▸ **Work to be completed**: Please show each line below that contains the word "height".

▸ **Available data**:
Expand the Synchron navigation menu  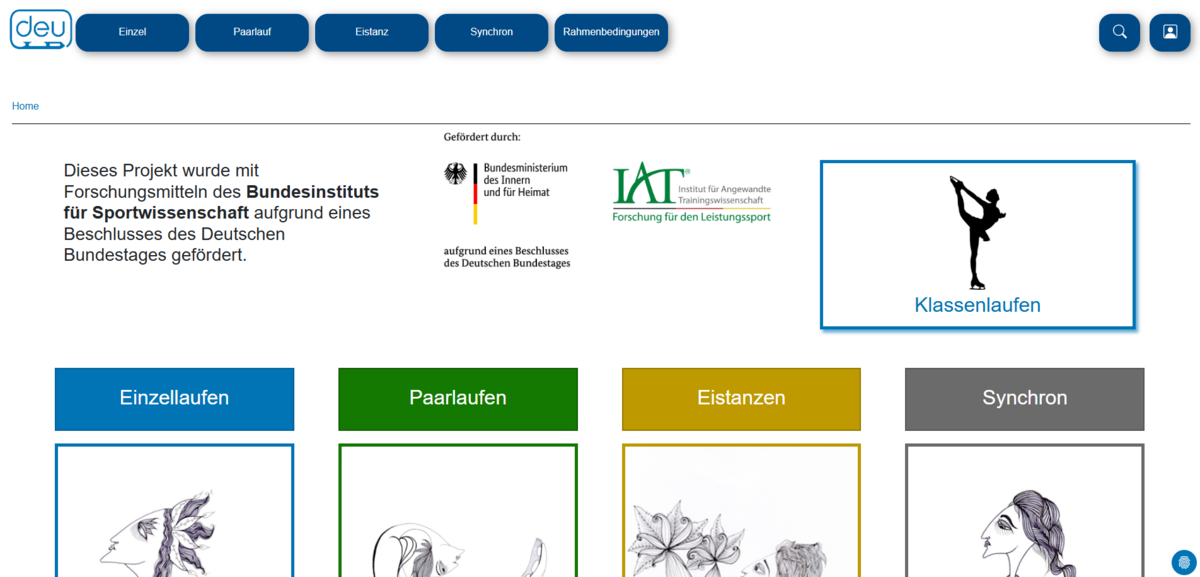tap(491, 32)
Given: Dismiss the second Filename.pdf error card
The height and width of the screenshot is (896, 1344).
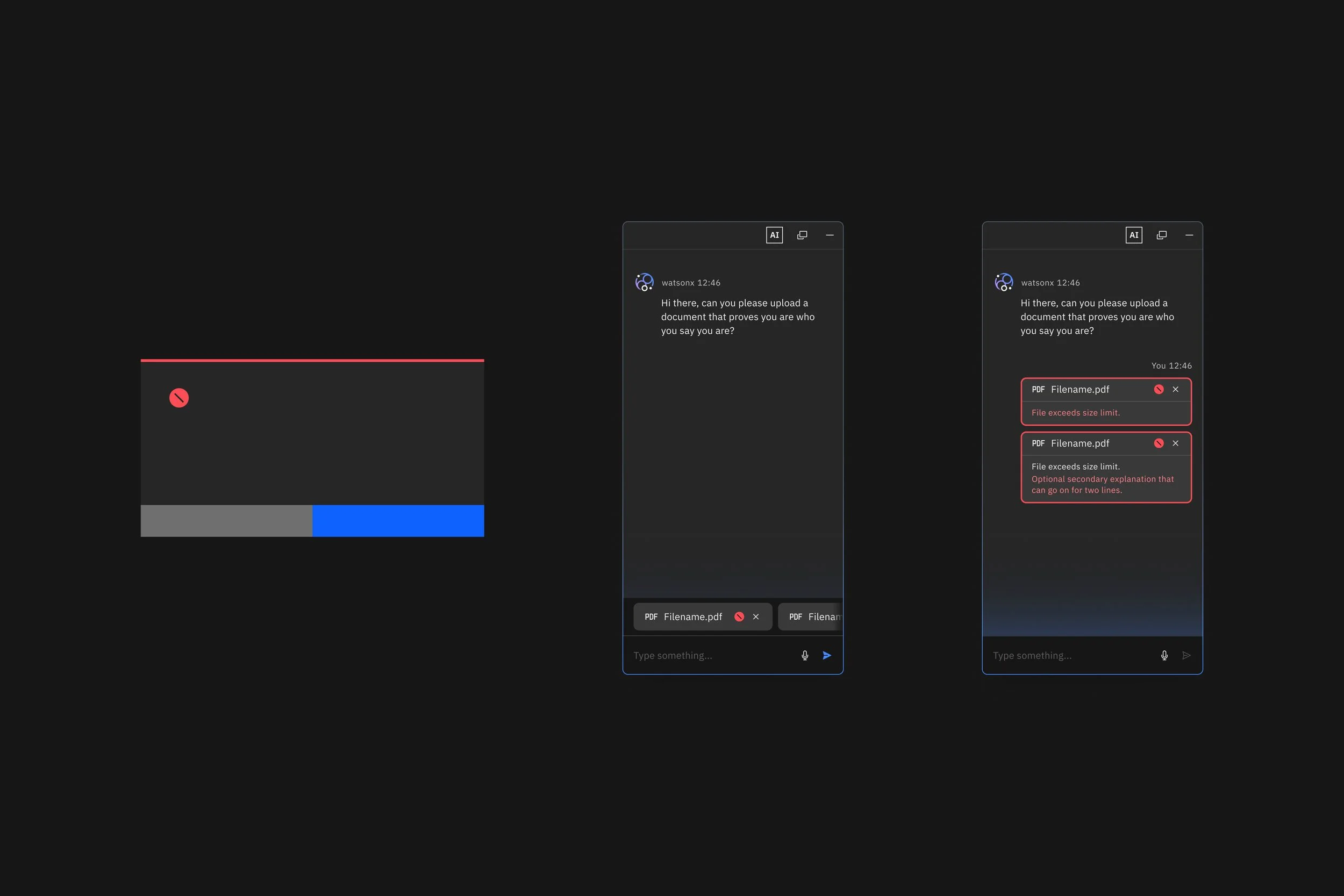Looking at the screenshot, I should tap(1175, 443).
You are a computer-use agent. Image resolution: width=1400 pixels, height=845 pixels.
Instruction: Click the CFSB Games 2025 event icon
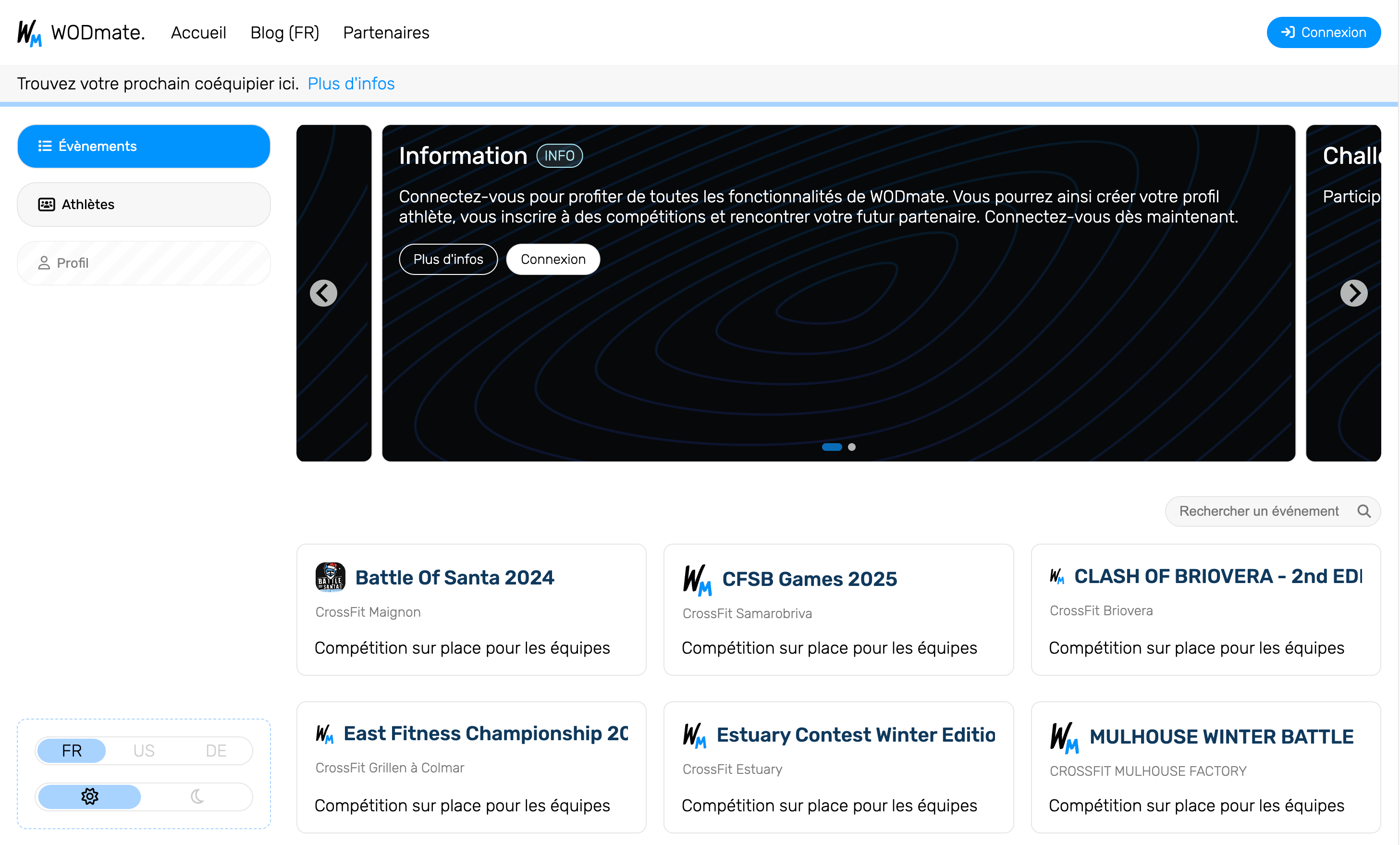tap(698, 580)
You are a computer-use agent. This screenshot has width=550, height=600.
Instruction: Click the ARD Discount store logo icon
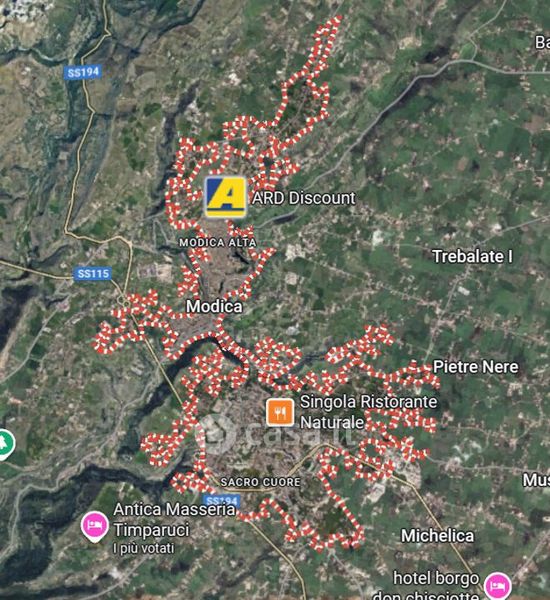[225, 197]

▸ **Problem solution**:
The height and width of the screenshot is (896, 1344).
You are a computer-use agent. Image resolution: width=1400 pixels, height=845 pixels.
You are a computer-use agent. This screenshot has width=550, height=600.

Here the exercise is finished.